Saturday, September 21, 2019

Book Review: Mystery Writers of America Presents the Mystery Box



Mystery Writers of America Presents the Mystery Box by Brad Meltzer | Published: 2013

This is not the type of book I was expecting it to be. With a cover like that, my eyes ignored the “mystery writers” and just assumed “horror writers” and my brain was confused when there wasn’t a lot of scary bits at first.

You get my confusion, right? I know that Mystery is written in a huge white super-prominent font but c’mon. The rest looks like a blood soaked coffin full of terror.

There were some stellar stories in here and some that were indeed creepy (like Heirloom by Joseph Finder). Mad Blood by S.W. Hubbard stayed with me for a while after I read it. My favorite was The Very Private Detectress. There was such a lovely twist at the end and I would read a whole series about these characters (Pretty please, Catherine Mambretti!?!?!?!)

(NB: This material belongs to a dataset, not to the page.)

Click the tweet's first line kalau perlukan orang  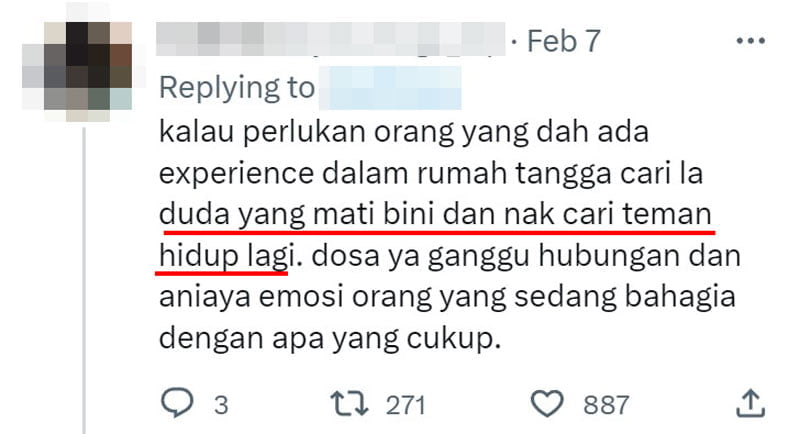pyautogui.click(x=404, y=132)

The last story is the longest one, or it felt like it with all the annotations. It gets sillier and more and more over the top and was a good ending to the collection.

I listened to this while I played my candy games at night before bed and the variety of voice actors was nice. The only one that didn’t work so well was the last story because of the excessive use of annotations, but it made for an even wilder story as a whole.